MOSCOW (UrduPoint News / Sputnik – 01st July, 2020) Although Poland aims to end its reliance on Russia‘s natural gas by switching to the imports of US liquefied natural gas (LNG) and Norwegian pipeline gas, these options bear their own risks and disadvantages, and Warsaw‘s aspiration to become energy independent is almost impossible to realize in the foreseeable future, analysts told Sputnik.
Poland has long been seeking to limit or completely abandon the deliveries of Russian natural gas due to political differences with Moscow and a complicated historic past between the two countries. However, the share of Russian gas in Poland still amounted to 60 percent in 2019.
Earlier in the week, Polish President Andrzej Duda paid a visit to Washington and met with his US counterpart, Donald Trump. It was announced that Poland and the United States had signed $50 billion worth of contracts with the United States to buy 140 million tonnes of LNG. At the same time, a senior US official has said that Poland would become “energy independent” starting in 2022, when a contract on the supplies of Russian natural gas expires.
Moving from one major gas supplier to another, in this case from Russia to the United States, does not equal “energy independence,” which in fact could be achieved only by having multiple sources of energy imports, Mamdouh G Salameh, an international energy economist, told Sputnik.
“The claim by a senior US official that Poland would be ‘energy independent’ by 2022 when its contract with Gazprom ends is not only laughable but also wishful thinking and self-delusional. How could switching natural gas deliveries from one supplier to another amount to ‘energy independence?’ Energy independence is achieved only when a country can satisfy its energy needs from domestic sources,” Salameh, who serves as a visiting professor of energy economics at the London-based ESCP Europe business School, said.
Werner Antweiler, a professor with the Sauder school of Business at the University of British Columbia (UBC), also thinks that a country that relies on the imports of energy cannot achieve real energy independence.
“Any country that relies on significant energy imports is unable to achieve true energy independence. Instead, energy importers try to diversify import sources (and thus diversify risk) while at the same time considering cost differences across different suppliers.

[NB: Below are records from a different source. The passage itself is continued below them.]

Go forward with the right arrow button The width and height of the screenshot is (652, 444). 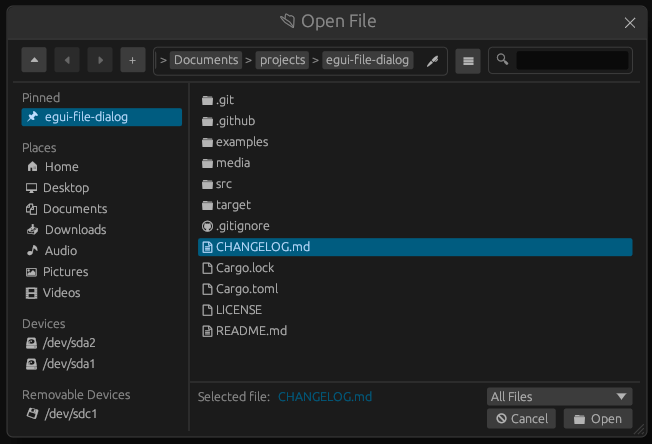click(x=99, y=61)
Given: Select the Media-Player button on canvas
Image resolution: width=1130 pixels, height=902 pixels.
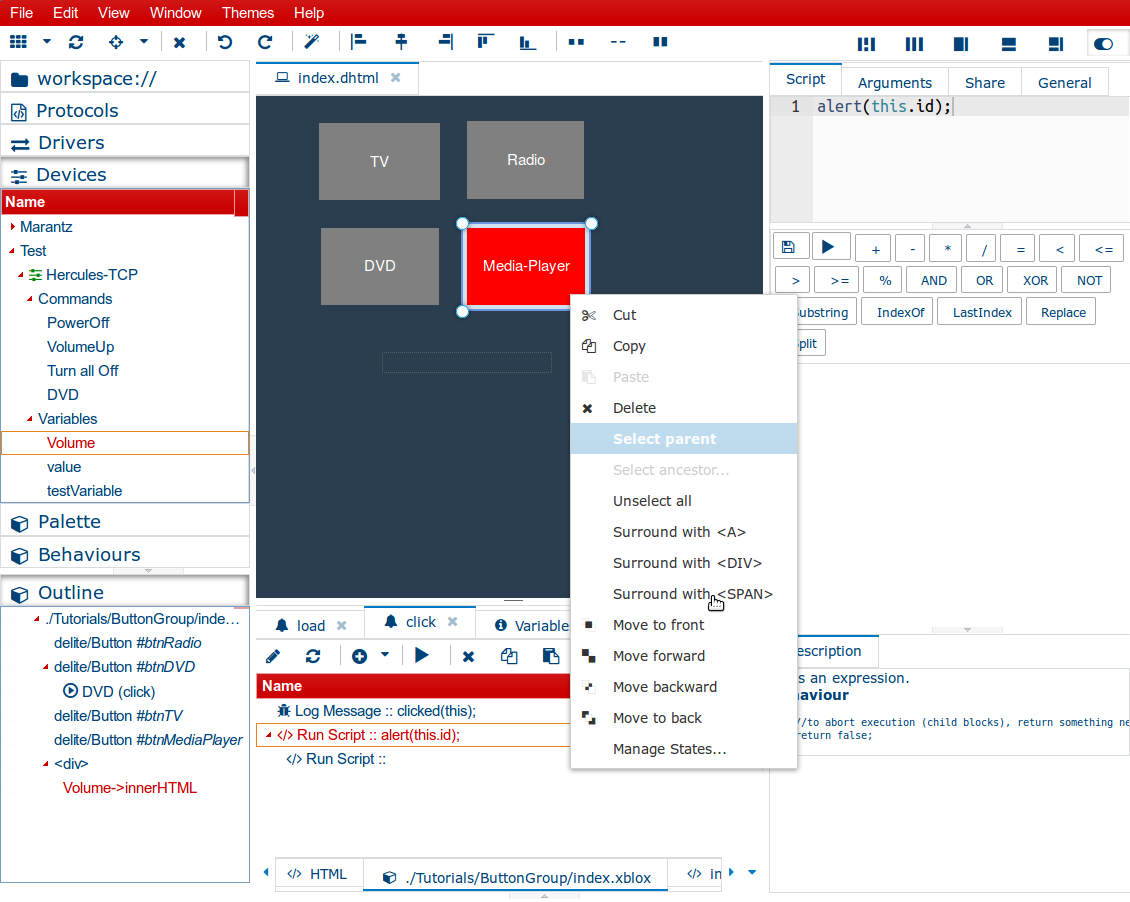Looking at the screenshot, I should 526,266.
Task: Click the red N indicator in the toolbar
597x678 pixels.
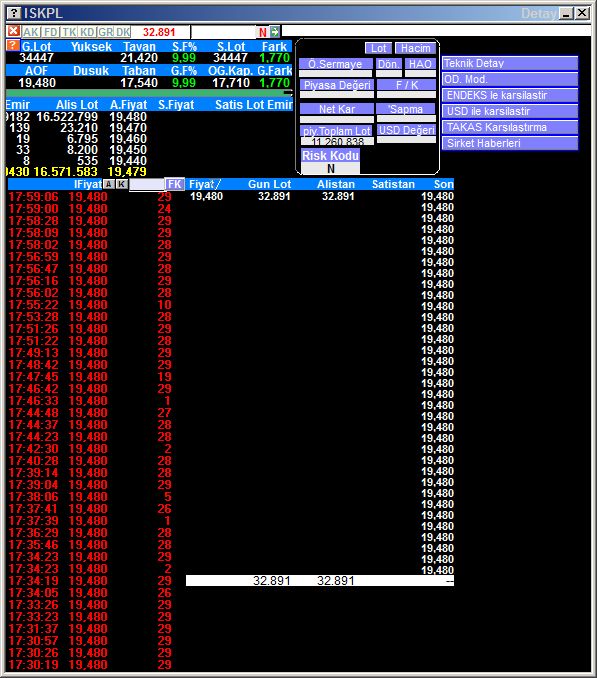Action: click(262, 32)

LNG has traditionally been a very expensive source of natural gas because of the cost of liquefaction and transportation,” Antweiler told Sputnik.
“From an energy perspective no, but the Polish government is not looking at this from an energy perspective, they are looking at it from a political perspective and nothing matters from a political perspective other than being able to say they are independent of Russian gas,” Stern told Sputnik when asked whether Poland will achieve energy independence by switching to US and Norwegian gas.
BALTIC PIPE NOT IMMUNE FROM DELAYS
Apart from the LNG imports, Poland has opted to decrease its dependence on Russian gas by the construction of the Baltic Pipe project. The pipeline will bring gas directly from Norway via Denmark. According to the agreement, the project is to be implemented by 2022 and will cost approximately 1.7 billion Euros (over $1.9 billion). On May 4, the Polish president said that the construction would commence in the coming days.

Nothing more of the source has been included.